При концептуальном обосновании необходимо четко сформулировать функции, которые будет выполнять музей; они также должны быть связаны с особенностями сохраняемого наследия, выбранными методами музеефикации и общей социокультурной ситуацией.

Современные музеи эволюционируют в сторону культурных центров, стремясь охватить максимальное количество потенциальных посетителей и удовлетворить их разнообразные потребности. Это увеличивает шансы музея на достойное существование в эпоху массового потребления [278] . Для индустриальных комплексов, которые расположены в районах, переживающих состояние упадка, разнообразие видов деятельности является не только залогом выживания, но и своеобразной социальной миссией, «антикризисной программой» в помощь региону.

Так, музеефицированный индустриальный комплекс может создавать рабочие места (включая работу на производстве при создании живого музея), поднимать уровень самосознания местных жителей и бороться с общим «депрессивным» состоянием региона (то есть выполнять функции «экомузея»).

Проведение в музее-культурном центре культурно-досуговых мероприятий (концерты, представления и т. п.) позволяет привлечь к музею интерес даже тех местных жителей, для кого ранее это место ассоциировалось исключительно с тяжелым, мало и нерегулярно оплачиваемым трудом.

Объекты индустриального наследия эффективно выполняют функции арт-центров (о чем свидетельствует известность центров «Гараж», «Винзавод», «Лофт-проект Этажи»).
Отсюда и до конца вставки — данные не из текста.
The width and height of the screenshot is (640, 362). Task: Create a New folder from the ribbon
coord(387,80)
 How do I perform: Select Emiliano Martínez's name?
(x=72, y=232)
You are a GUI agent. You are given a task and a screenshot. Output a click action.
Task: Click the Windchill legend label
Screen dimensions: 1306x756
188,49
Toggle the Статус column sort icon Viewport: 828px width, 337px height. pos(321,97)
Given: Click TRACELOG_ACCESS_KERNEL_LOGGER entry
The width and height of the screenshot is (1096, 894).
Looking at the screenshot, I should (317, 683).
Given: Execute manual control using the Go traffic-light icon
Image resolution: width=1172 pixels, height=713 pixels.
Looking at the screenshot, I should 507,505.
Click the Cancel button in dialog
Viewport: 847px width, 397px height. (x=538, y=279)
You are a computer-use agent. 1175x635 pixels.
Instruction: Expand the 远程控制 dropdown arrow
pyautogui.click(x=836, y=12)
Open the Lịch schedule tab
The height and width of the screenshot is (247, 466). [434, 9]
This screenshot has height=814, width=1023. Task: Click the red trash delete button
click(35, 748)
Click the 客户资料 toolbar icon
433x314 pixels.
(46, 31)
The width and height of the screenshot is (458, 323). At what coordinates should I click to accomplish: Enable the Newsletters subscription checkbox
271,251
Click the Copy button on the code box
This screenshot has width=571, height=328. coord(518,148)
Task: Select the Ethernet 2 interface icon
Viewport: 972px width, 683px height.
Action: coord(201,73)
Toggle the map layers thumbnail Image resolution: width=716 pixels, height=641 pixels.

Во-первых, это обеспечивается укорененностью современной культуры в индустриальной, прочной связи современного искусства с индустриальной эпохой (пример – направление соц-арт). Во-вторых, функциональными особенностями индустриальных объектов: большие, лаконично решенные заводские помещения с высокими потолками и минимумом перегородок и перекрытий отвечают практическим потребностям арт-центров, так как позволяют с помощью временных конструкций трансформировать пространство для каждого нового мероприятия, вмещают большое количество людей, а также, как правило, имеют хорошее естественное освещение.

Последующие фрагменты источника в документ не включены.